The procerus muscle (or pyramidalis nasi) is a small pyramidal slip of muscle deep to the superior orbital nerve, artery and vein. Procerus is Latin, meaning tall or extended.

Structure
The procerus muscle arises by tendinous fibers from the fascia covering the lower part of the nasal bone and upper part of the lateral nasal cartilage. It is inserted into the skin over the lower part of the forehead between the two eyebrows on either side of the midline, its fibers merging with those of the frontalis muscle.

Nerve supply 
The procerus muscle is supplied by the temporal branch of the facial nerve (VII). It may also be supplied by other branches of the facial nerve, which can be varied.

Function
The procerus muscle helps to pull that part of the skin between the eyebrows downwards, which assists in flaring the nostrils. It can also contribute to an expression of anger.

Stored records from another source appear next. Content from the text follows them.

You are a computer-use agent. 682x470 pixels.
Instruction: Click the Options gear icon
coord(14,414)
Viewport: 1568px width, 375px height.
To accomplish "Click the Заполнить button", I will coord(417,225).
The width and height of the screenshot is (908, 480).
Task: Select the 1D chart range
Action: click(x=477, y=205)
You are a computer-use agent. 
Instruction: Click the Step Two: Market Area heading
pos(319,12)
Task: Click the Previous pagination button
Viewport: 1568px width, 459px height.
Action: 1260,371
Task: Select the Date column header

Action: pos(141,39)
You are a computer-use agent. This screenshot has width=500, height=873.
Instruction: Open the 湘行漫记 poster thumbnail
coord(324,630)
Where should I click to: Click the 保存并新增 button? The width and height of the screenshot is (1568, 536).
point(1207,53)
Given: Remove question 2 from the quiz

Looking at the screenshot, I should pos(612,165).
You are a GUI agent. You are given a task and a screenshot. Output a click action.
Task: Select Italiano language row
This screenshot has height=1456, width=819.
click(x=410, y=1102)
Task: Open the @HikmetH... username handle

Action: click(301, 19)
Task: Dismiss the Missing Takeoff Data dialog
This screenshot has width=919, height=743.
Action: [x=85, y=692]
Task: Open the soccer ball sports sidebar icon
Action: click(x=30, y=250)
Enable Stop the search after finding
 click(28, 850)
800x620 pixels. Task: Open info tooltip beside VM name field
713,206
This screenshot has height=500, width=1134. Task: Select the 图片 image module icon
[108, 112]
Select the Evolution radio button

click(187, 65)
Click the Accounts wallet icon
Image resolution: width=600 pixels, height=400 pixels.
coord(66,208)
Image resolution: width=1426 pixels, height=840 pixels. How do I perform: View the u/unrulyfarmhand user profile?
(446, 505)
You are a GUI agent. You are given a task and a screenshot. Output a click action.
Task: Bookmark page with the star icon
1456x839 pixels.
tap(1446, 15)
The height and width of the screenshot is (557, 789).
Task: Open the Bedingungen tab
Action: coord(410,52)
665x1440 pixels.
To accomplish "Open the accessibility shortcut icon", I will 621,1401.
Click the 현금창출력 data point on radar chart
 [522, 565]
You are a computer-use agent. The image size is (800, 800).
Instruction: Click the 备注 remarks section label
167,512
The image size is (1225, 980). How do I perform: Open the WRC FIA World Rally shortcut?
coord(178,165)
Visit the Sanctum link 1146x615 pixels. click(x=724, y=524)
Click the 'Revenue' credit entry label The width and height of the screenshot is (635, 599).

Procerus is supplied by temporal and lower zygomatic branches from the facial nerve. A supply from its buccal branch has also been described. Its contraction can produce transverse wrinkles.

Clinical significance

Procerus sign 

Dystonia of the procerus muscle is involved in the procerus sign, which is indicative of progressive supranuclear palsy (PSP).

Denervation 
The procerus muscle may be denervated to reduce furrow lines around the glabella caused by frowning. This may be for cosmetic purposes. Surgery can be used to transect the temporal branch of the facial nerve, although other branches of the facial nerve may also need to be cut.